═════ Material provided

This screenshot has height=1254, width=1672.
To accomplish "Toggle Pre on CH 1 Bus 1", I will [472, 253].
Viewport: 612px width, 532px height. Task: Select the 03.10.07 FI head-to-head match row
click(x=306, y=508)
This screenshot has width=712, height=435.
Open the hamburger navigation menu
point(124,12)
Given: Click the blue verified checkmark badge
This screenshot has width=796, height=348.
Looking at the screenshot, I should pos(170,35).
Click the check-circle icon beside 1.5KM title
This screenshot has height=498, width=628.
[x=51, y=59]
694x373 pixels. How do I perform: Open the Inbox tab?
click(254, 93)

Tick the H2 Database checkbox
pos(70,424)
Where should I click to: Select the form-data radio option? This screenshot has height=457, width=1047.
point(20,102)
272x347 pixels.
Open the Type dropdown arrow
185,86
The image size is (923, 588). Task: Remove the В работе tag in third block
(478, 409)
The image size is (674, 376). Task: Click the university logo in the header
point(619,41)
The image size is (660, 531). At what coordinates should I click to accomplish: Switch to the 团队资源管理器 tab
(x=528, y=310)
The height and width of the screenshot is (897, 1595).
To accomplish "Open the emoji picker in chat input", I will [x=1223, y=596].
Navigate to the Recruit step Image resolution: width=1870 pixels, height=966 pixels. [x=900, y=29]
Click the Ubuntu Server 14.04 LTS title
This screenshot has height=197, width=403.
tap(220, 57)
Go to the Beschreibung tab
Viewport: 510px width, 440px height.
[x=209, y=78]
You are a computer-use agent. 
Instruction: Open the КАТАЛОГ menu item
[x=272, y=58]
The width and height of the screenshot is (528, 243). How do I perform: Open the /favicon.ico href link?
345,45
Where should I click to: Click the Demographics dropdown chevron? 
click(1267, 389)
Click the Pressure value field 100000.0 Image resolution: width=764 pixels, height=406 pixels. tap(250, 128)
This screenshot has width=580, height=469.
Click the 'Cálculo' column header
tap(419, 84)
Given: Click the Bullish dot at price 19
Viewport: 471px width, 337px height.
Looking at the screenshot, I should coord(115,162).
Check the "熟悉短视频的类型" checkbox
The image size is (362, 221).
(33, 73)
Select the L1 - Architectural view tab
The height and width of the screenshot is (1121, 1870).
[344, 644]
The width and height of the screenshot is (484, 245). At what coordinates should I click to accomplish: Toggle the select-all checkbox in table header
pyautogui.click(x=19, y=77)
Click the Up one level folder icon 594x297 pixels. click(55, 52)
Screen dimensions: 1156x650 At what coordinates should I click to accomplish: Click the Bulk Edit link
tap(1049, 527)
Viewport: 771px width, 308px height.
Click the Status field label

══════════

> **Goal**:
Reproduce every one of the records above again, line for line, without changing anything.

> **Complete output**:
This screenshot has height=1254, width=1672.
To accomplish "Toggle Pre on CH 1 Bus 1", I will [472, 253].
Viewport: 612px width, 532px height. Task: Select the 03.10.07 FI head-to-head match row
click(x=306, y=508)
This screenshot has width=712, height=435.
Open the hamburger navigation menu
point(124,12)
Given: Click the blue verified checkmark badge
This screenshot has width=796, height=348.
Looking at the screenshot, I should pos(170,35).
Click the check-circle icon beside 1.5KM title
This screenshot has height=498, width=628.
[x=51, y=59]
694x373 pixels. How do I perform: Open the Inbox tab?
click(254, 93)

Tick the H2 Database checkbox
pos(70,424)
Where should I click to: Select the form-data radio option? This screenshot has height=457, width=1047.
point(20,102)
272x347 pixels.
Open the Type dropdown arrow
185,86
The image size is (923, 588). Task: Remove the В работе tag in third block
(478, 409)
The image size is (674, 376). Task: Click the university logo in the header
point(619,41)
The image size is (660, 531). At what coordinates should I click to accomplish: Switch to the 团队资源管理器 tab
(x=528, y=310)
The height and width of the screenshot is (897, 1595).
To accomplish "Open the emoji picker in chat input", I will [x=1223, y=596].
Navigate to the Recruit step Image resolution: width=1870 pixels, height=966 pixels. [x=900, y=29]
Click the Ubuntu Server 14.04 LTS title
This screenshot has height=197, width=403.
tap(220, 57)
Go to the Beschreibung tab
Viewport: 510px width, 440px height.
[x=209, y=78]
You are a computer-use agent. 
Instruction: Open the КАТАЛОГ menu item
[x=272, y=58]
The width and height of the screenshot is (528, 243). How do I perform: Open the /favicon.ico href link?
345,45
Where should I click to: Click the Demographics dropdown chevron? 
click(1267, 389)
Click the Pressure value field 100000.0 Image resolution: width=764 pixels, height=406 pixels. tap(250, 128)
This screenshot has width=580, height=469.
Click the 'Cálculo' column header
tap(419, 84)
Given: Click the Bullish dot at price 19
Viewport: 471px width, 337px height.
Looking at the screenshot, I should coord(115,162).
Check the "熟悉短视频的类型" checkbox
The image size is (362, 221).
(33, 73)
Select the L1 - Architectural view tab
The height and width of the screenshot is (1121, 1870).
[344, 644]
The width and height of the screenshot is (484, 245). At what coordinates should I click to accomplish: Toggle the select-all checkbox in table header
pyautogui.click(x=19, y=77)
Click the Up one level folder icon 594x297 pixels. click(55, 52)
Screen dimensions: 1156x650 At what coordinates should I click to accomplish: Click the Bulk Edit link
tap(1049, 527)
Viewport: 771px width, 308px height.
Click the Status field label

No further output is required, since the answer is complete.